Amasty Product Feed - Local file disclosure
- Affects: Amasty (Product-) Feed (Magento 1)
- Date: 2016-07-20 (updated: 2016-07-26)
- Author: Jeroen Boersma
Affected versions:
- 2.4.1+
- 3.2.3+
- <3.3.4
Explanation
It is possible by changing parameters in the url to access protected and private files on the filesystem.
This way you can download Magento's secrets like app/etc/local.xml
or system files like /etc/passwd
if your host isn't secure enough.
Every current Amasty feed module is vulnerable. Contact Amasty today to receive the latest patched version.
The actual hack isn't disclosed because we are aware that not everyone will patch today. It could be disclosed in the near future after people had time to patch their shops.
Test your Magento shop
After some communication with Magento, it wouldn't be nice to disclose the actual hack. That could do more harm than good.
So, I've contacted Magereport, it is added on Magereport.com as a extra check. You can test over there if your shop is vulnerable and/or the module is patched already.

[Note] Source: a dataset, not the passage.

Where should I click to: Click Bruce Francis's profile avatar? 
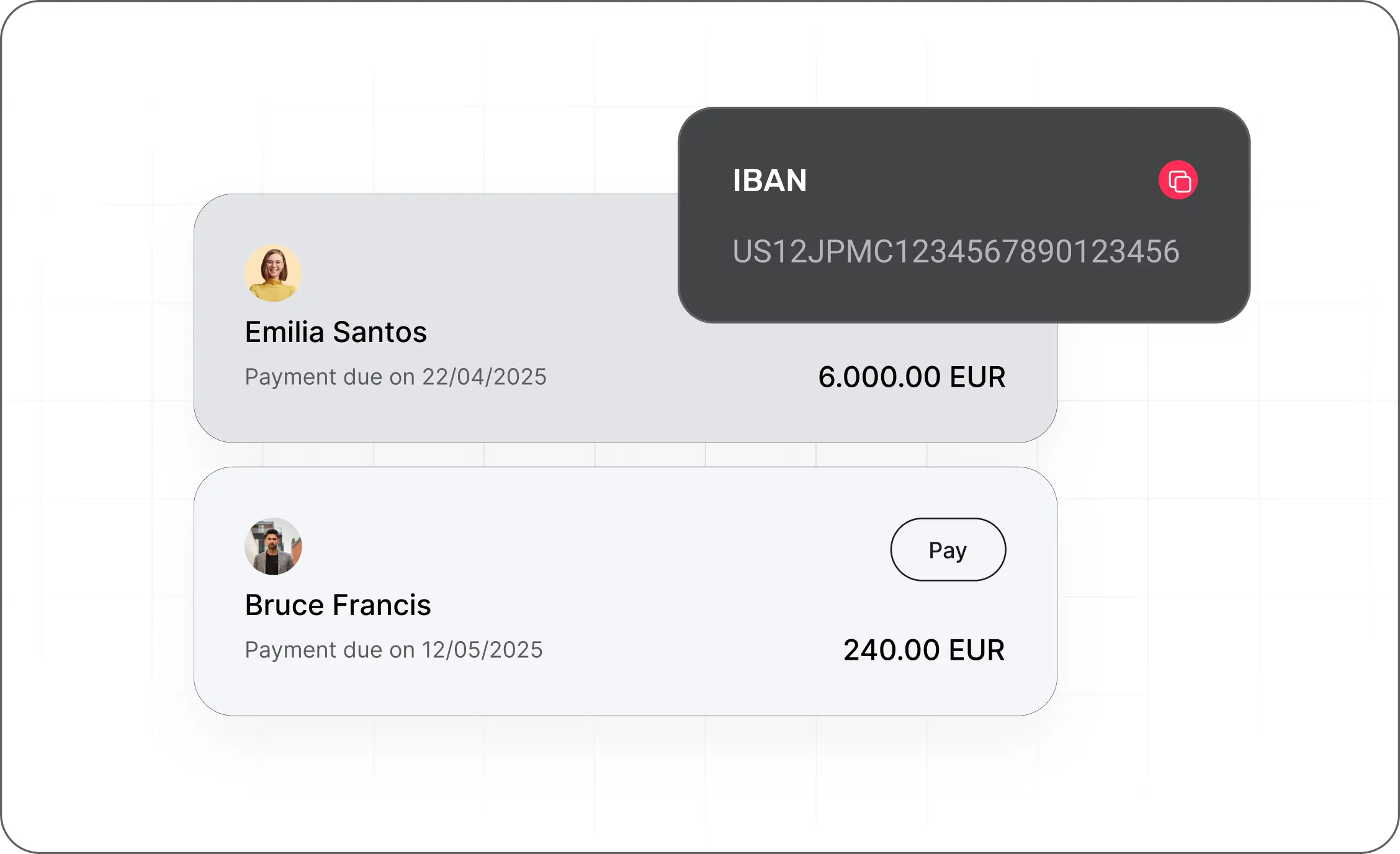click(273, 546)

You can also check your site on https://amastycheck.srcoder.nl/
Amasty update
Received a patched version from Amasty on 2016-07-25. If you are using this module contact Amasty support to receive the latest patched version for the module. Version 3.3.4 is released on 2016-07-24 from their website. Magento connect isn't updated yet.

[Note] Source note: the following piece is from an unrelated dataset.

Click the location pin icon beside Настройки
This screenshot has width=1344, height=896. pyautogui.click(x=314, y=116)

On 2016-07-26 they informed me that they activily contacting their customers they should update to the latest version. E-mail is added below.
Timeline
- Worked out vulnerability (2016-07-20)
- Informed Amasty (2016-07-20 by e-mail)
- Informed Magento (2016-07-20 by e-mail)
- First reply from Amasty that they will investigate (2016-07-21 by e-mail)
- Asked for an update on this (2016-07-22 by e-mail)
- Received latest patched version from Amasty (2016-07-22 by e-mail)
- Reviewed latest version which is patched correctly (2016-07-25)
- Build testscript to do remote tests for vulnerability (2016-07-25)
- Contacted Magereport.com (2016-07-25 by e-mail)
- Magento replied with their concerns (2016-07-25 by e-mail)
- Magento contacted Amasty (2016-07-25)
- Module blocked on Magento connect (2016-07-25)
- Working with Magereport to create a valid test (2016-07-26)
- Amasty responded how they act (2016-07-26)
- Amasty e-mail added (2016-07-26)
- Added test (2016-07-26)
- Added the word Product to be more clear (2016-07-27)
- Magereport active (2016-07-27)
- Removed reference to own check (2016-07-27)
Is this specific for the product feed plugin or could the same vulnerability occur in other Amasty plugins?